• [Task prompt]: Can you rewrite everything from the line containing "The height and" down to the end of the entries as a two-column CSV headed instruction and response, with one row per entry and each field quoted, with line breaks turned into spaces? Leave the pictures out.

• [Data for processing]:
[BEGIN]

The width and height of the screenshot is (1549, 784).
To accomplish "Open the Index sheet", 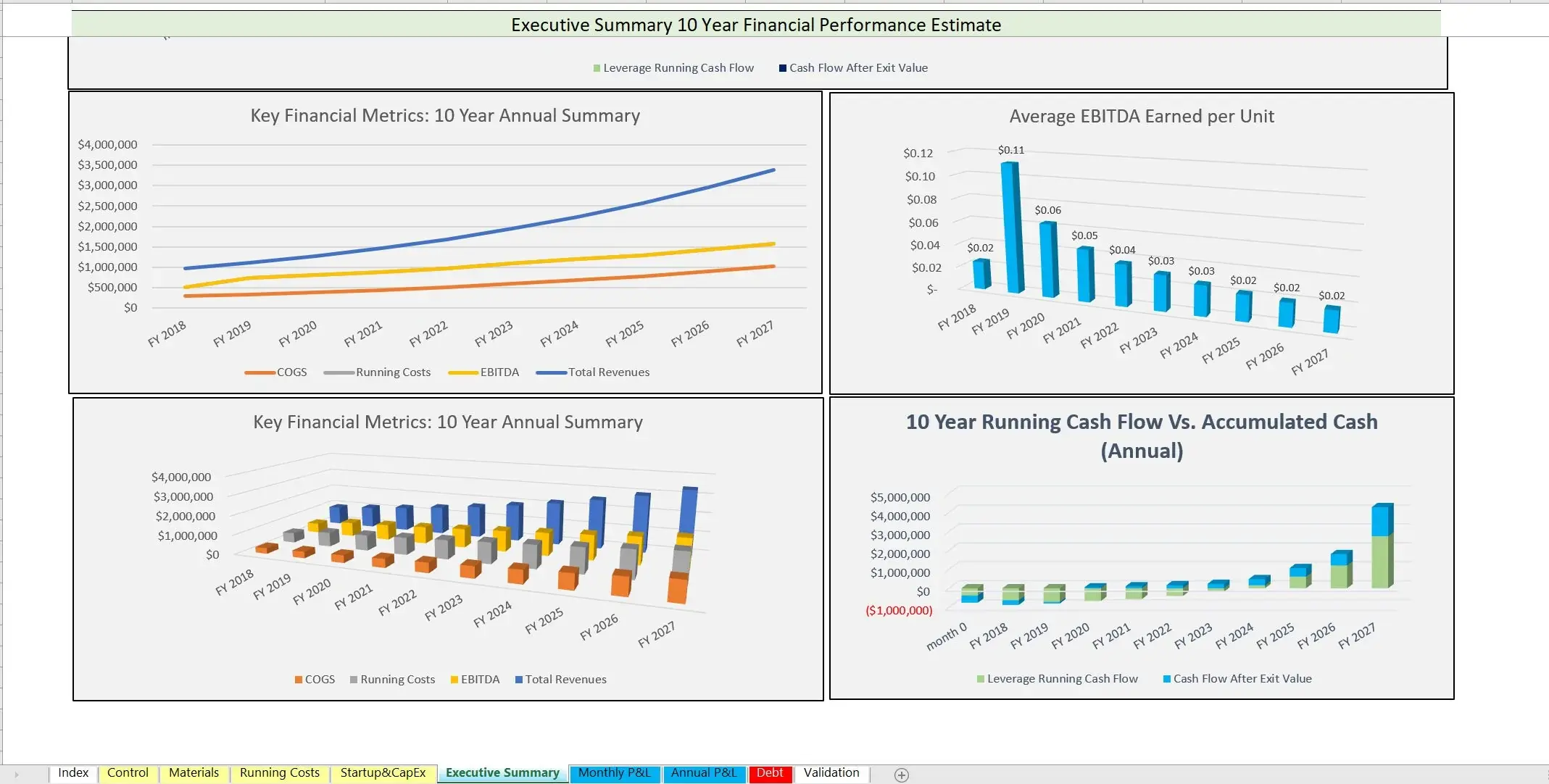I will point(73,773).
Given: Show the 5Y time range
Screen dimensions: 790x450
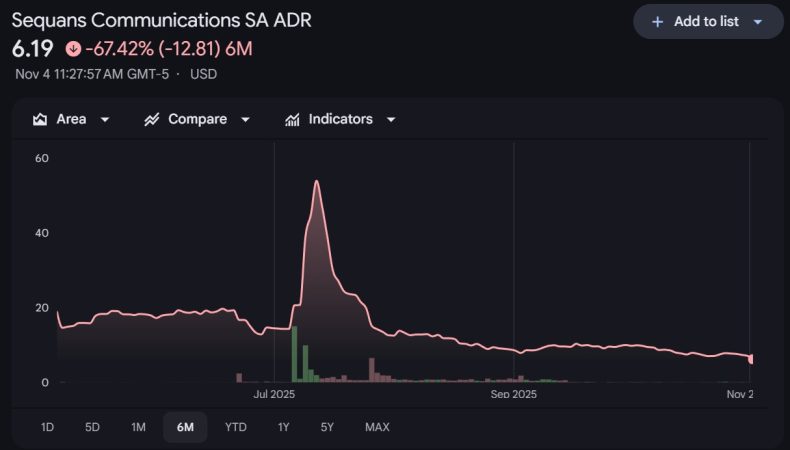Looking at the screenshot, I should click(327, 427).
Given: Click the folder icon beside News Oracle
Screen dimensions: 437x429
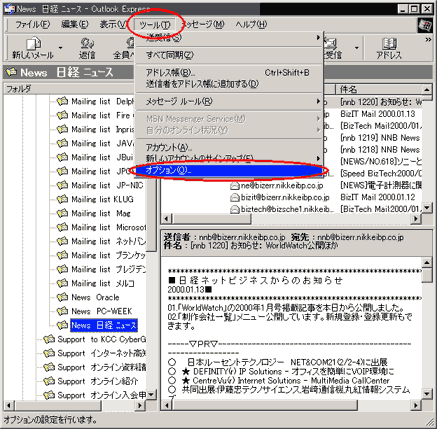Looking at the screenshot, I should 62,297.
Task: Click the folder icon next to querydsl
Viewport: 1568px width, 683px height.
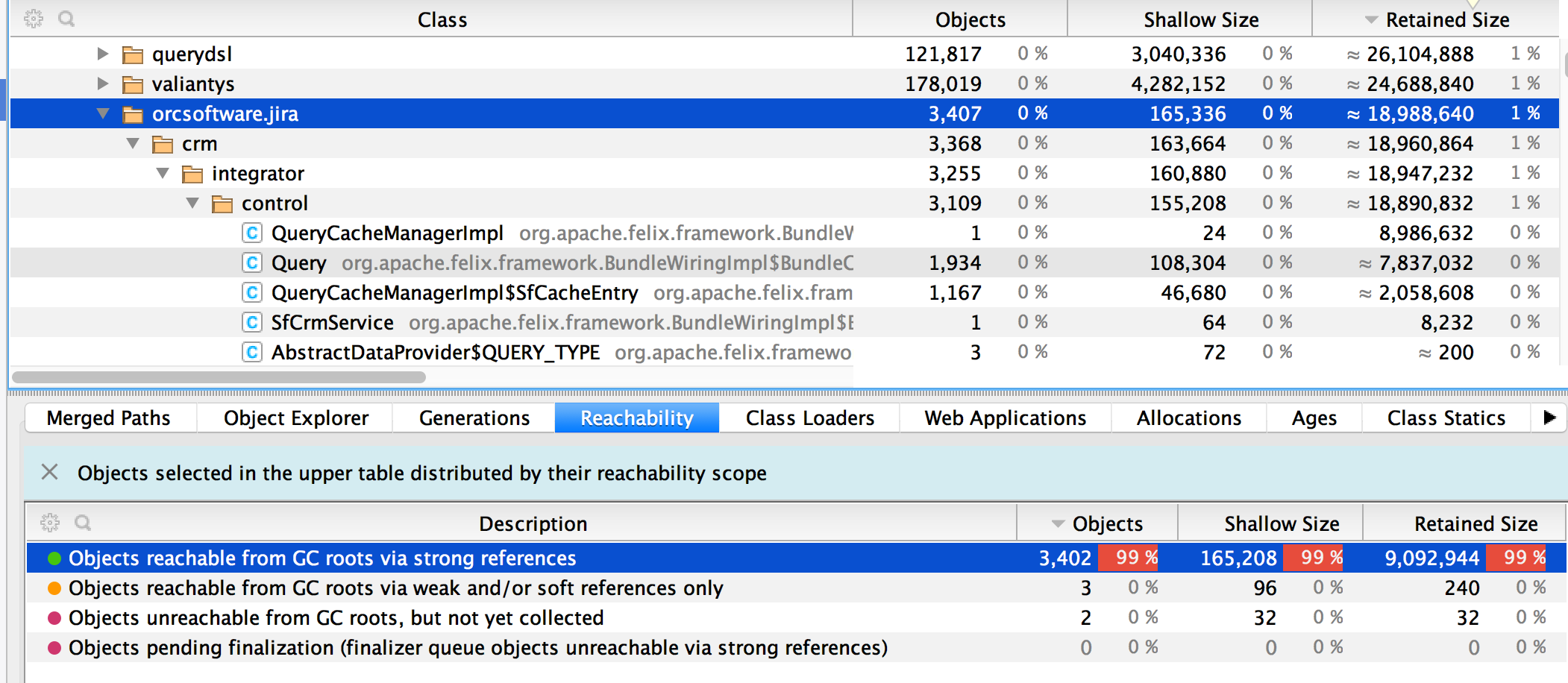Action: (132, 54)
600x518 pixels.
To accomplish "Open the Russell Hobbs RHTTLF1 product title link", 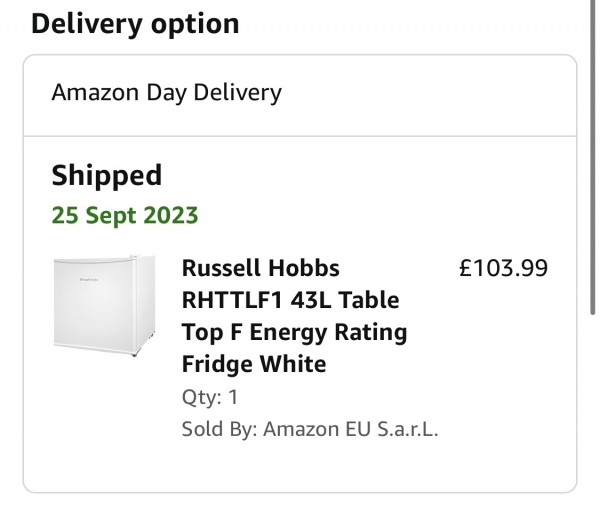I will (x=294, y=316).
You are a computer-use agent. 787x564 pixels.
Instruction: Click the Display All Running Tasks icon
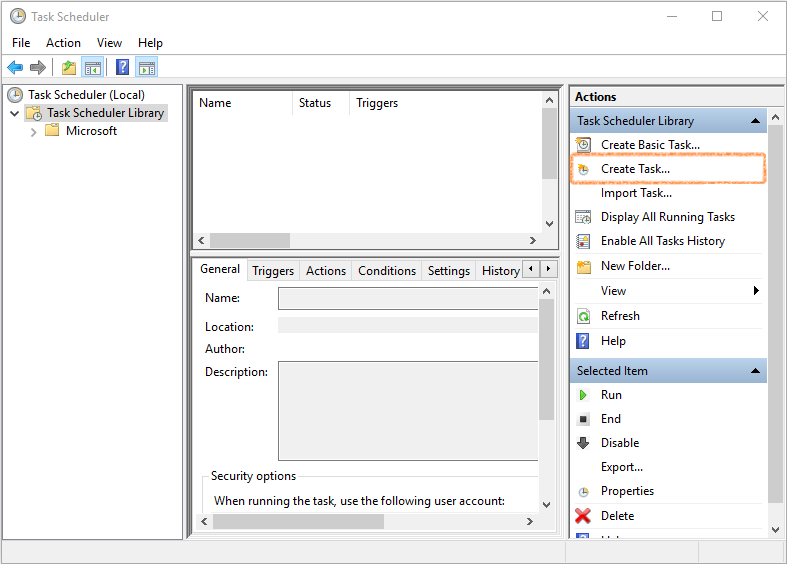click(x=583, y=217)
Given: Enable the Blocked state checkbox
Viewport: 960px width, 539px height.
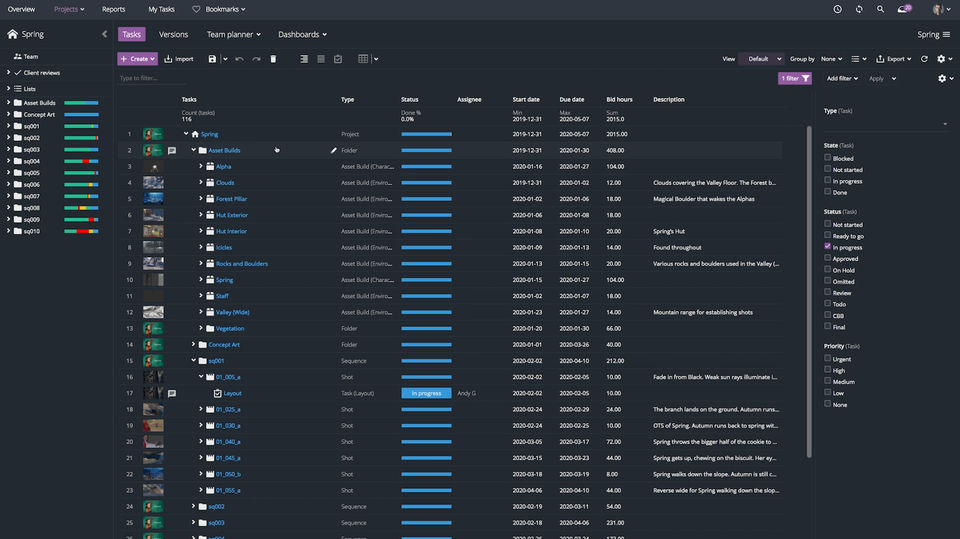Looking at the screenshot, I should pos(827,158).
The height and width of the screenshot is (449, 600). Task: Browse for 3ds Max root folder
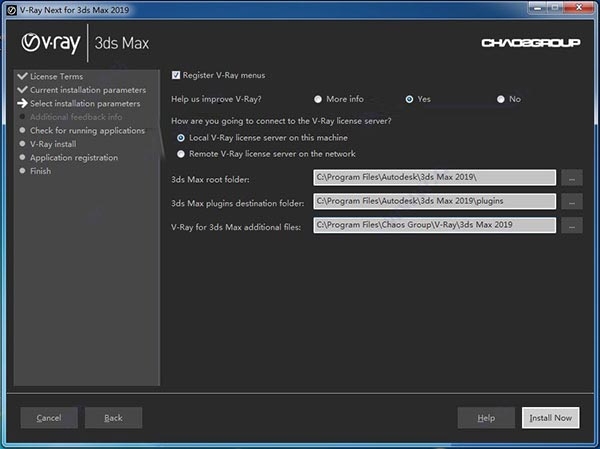(x=571, y=178)
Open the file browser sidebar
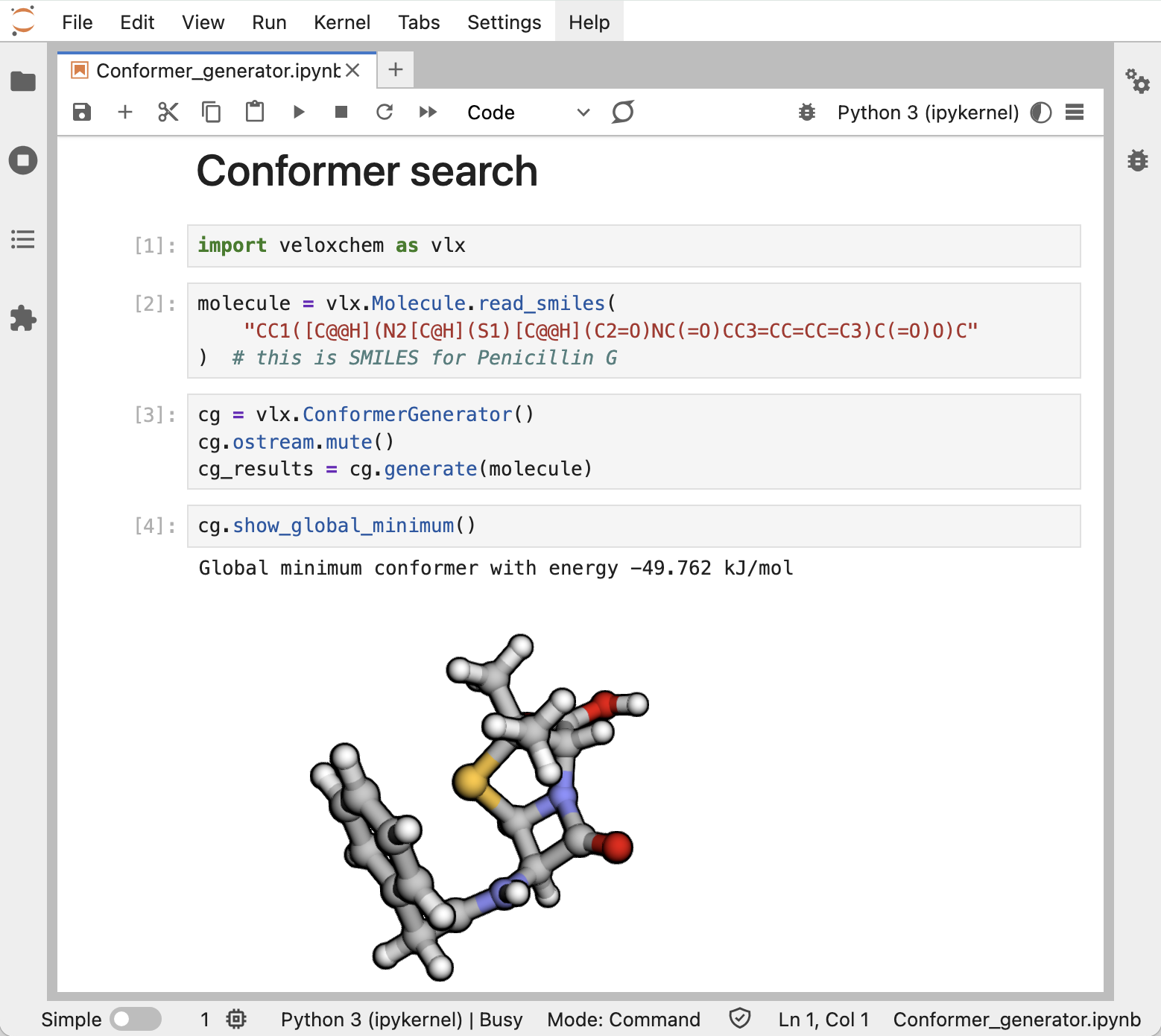1161x1036 pixels. click(x=23, y=81)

[END]

• [Response]:
instruction,response
"The height and width of the screenshot is (449, 600). Task: Browse for 3ds Max root folder","(x=571, y=178)"
"Open the file browser sidebar","1161x1036 pixels. click(x=23, y=81)"